Conclusion. The judgments on the murder in the second degree and unlawful possession of a firearm convictions are affirmed. As explained in note 2, supra, the sentence on the home invasion conviction is vacated and the matter is remanded for resentencing consistent with this opinion.
[Note 1] Marshall was sentenced to a term of life on the murder conviction, a concurrent term of twenty to thirty years on the home invasion conviction, and a concurrent term of three to five years on the unlawful possession of a firearm conviction.
[Note 2] The Commonwealth does not contest that G. L. c. 265, § 18C, provides for a minimum sentence of ten years and a maximum sentence of twenty years. See Commonwealth v. Berte, 57 Mass. App. Ct. 29 , 32-33 (2003). Marshall, who was sentenced to a term of twenty to thirty years on the home invasion conviction, is accordingly entitled to have the improper sentence vacated and the matter remanded for resentencing.
[Note 3] Although Shaquon was not Marshall's biological son, Shaquon regarded him as his father.
[Note 4] General Laws c. 265, § 18C, inserted by St. 1993, c. 333, reads: "[w]hoever knowingly enters the dwelling place of another knowing or having reason to know that one or more persons are present within or knowingly enters the dwelling place of another and remains in such dwelling place knowing or having reason to know that one or more persons are present within while armed with a dangerous weapon, uses force or threatens the imminent use of force upon any person within such dwelling place whether or not injury occurs, or intentionally causes any injury to any person within such dwelling place shall be punished by imprisonment in the state prison for life or for any term of not less than twenty years."

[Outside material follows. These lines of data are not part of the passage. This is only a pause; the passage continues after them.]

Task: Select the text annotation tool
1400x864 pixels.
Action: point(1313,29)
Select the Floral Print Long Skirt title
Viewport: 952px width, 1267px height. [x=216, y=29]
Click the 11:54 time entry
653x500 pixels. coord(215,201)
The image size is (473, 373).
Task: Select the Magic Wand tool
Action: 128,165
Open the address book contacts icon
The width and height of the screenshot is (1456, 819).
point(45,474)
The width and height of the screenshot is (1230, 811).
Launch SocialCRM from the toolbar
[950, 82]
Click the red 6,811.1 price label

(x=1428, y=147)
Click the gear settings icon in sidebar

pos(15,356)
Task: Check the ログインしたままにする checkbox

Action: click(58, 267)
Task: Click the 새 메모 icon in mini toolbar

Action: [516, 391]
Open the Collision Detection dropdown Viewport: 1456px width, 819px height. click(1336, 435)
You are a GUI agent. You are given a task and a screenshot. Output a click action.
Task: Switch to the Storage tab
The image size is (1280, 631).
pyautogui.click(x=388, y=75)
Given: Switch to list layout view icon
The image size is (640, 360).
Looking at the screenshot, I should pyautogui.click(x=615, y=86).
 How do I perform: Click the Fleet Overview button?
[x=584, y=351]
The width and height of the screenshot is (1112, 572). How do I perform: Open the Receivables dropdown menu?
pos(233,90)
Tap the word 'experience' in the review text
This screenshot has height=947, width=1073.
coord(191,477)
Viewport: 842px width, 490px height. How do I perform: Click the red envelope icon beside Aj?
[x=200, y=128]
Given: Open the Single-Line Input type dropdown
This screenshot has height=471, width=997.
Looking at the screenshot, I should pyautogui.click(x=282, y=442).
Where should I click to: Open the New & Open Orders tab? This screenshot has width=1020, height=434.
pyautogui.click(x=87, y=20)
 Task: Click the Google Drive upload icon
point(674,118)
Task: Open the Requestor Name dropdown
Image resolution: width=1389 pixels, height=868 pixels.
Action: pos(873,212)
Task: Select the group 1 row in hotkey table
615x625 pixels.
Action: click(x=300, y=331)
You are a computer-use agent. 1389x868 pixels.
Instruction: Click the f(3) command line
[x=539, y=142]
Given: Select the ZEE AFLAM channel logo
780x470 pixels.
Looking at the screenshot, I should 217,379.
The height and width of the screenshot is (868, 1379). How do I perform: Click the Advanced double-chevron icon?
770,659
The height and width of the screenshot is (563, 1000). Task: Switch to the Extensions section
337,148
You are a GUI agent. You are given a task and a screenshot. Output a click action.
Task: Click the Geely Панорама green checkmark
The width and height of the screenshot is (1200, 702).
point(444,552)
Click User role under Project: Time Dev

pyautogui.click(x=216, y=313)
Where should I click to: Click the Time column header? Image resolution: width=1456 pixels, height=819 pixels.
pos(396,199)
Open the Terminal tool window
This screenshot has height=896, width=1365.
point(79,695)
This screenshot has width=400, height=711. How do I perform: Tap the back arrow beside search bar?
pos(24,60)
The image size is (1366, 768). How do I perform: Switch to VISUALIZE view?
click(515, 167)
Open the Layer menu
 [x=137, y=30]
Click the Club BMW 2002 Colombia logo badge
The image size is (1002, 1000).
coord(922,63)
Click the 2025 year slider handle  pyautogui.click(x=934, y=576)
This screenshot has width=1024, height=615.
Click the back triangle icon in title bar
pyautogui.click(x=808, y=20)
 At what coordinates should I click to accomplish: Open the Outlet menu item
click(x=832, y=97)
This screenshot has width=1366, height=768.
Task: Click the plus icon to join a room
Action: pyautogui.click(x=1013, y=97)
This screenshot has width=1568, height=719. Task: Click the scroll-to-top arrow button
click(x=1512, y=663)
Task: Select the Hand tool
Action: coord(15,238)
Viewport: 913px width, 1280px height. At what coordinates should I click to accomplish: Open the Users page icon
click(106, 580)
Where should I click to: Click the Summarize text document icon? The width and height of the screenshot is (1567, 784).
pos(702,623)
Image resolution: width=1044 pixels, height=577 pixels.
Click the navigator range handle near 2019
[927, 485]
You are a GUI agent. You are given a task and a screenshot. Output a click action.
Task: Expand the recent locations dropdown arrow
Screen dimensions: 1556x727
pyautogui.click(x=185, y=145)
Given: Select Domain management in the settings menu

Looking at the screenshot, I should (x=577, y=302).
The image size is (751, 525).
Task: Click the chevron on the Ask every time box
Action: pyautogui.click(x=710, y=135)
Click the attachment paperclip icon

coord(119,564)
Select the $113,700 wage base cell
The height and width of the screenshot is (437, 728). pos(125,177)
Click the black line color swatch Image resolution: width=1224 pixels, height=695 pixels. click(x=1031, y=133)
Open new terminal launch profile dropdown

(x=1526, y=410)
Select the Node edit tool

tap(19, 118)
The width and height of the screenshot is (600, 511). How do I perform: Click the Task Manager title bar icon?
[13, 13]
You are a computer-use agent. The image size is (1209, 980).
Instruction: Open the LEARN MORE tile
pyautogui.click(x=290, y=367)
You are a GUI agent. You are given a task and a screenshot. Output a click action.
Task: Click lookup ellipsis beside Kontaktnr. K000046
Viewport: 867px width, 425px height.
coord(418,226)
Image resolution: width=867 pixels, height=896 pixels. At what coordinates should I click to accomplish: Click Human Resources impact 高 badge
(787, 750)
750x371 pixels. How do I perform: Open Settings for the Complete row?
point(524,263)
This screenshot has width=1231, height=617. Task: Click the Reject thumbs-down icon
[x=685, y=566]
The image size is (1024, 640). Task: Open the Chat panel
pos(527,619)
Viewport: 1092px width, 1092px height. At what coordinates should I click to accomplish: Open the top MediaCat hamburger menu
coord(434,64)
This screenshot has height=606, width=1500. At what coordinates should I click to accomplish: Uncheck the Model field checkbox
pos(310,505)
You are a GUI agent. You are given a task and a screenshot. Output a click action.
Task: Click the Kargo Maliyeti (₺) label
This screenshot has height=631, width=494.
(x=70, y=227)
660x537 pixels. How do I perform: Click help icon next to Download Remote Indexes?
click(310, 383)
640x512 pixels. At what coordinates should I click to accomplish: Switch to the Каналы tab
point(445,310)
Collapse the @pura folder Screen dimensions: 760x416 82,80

[Note 5] As in Commonwealth v. Simmarano, 50 Mass. App. Ct. 312 (2000), the facts of this case depart from the paradigmatic home invasion case. While G. L. c. 265, § 18C, has been employed infrequently in cases where the defendant and the victim have been in some form of ongoing relationship and the defendant was a frequent visitor in the victim's home, we do not "second-guess the charging decisions of the executive branch." Commonwealth v. Simmarano, supra at 316- 317. In Simmarano, the female victim had a long, but intermittent, sexual relationship with the male defendant. Id. at 313. She asked him to leave one night after an argument and hung up on him when he later called her. Ibid. He subsequently entered the apartment through either a rear screen door or the bathroom window. Id. at 313-314. We reversed the home invasion conviction because defense counsel provided ineffective assistance in failing to request that the judge charge the jury on consent to entry through cumulative practice. Id. at 315-317. We did not address whether the judge should have given, sua sponte, such an instruction. Id. at 315. See Commonwealth v. Fleming, 46 Mass. App. Ct. 394 , 396-397 (1999) (judge's failure, over defendant's timely objection, to instruct the jury that they could consider whether the defendant's entry was permitted by virtue of cumulative practice, warranted reversal of his conviction pursuant to G. L. c. 265, § 18A). In contrast, the defendant here does not contend that he received the ineffective assistance of trial counsel and concedes on appeal that the judge correctly instructed the jury on the factors to be considered in determining whether the Commonwealth proved that Marshall entered the dwelling place of another.
[Note 6] General Laws c. 266, § 14, reads, in pertinent part: "[w]hoever breaks and enters a dwelling house in the night time, with intent to commit a felony, or whoever, after having entered with such intent, breaks such dwelling house in the night time, any person being then lawfully therein, and the offender being armed with a dangerous weapon at the time of such breaking or entry, or so arming himself in such house, or making an actual assault on a person lawfully therein, shall be punished by imprisonment in the state prison for life or for any term of not less than ten years."
[Note 7] General Laws c. 265, § 18A, as appearing in St. 1969, c. 473, reads, in pertinent part: "[w]hoever, being armed with a dangerous weapon, enters a dwelling house and while therein assaults another with intent to commit a felony shall be punished by imprisonment in the state prison for life, or for a term of not less than ten years."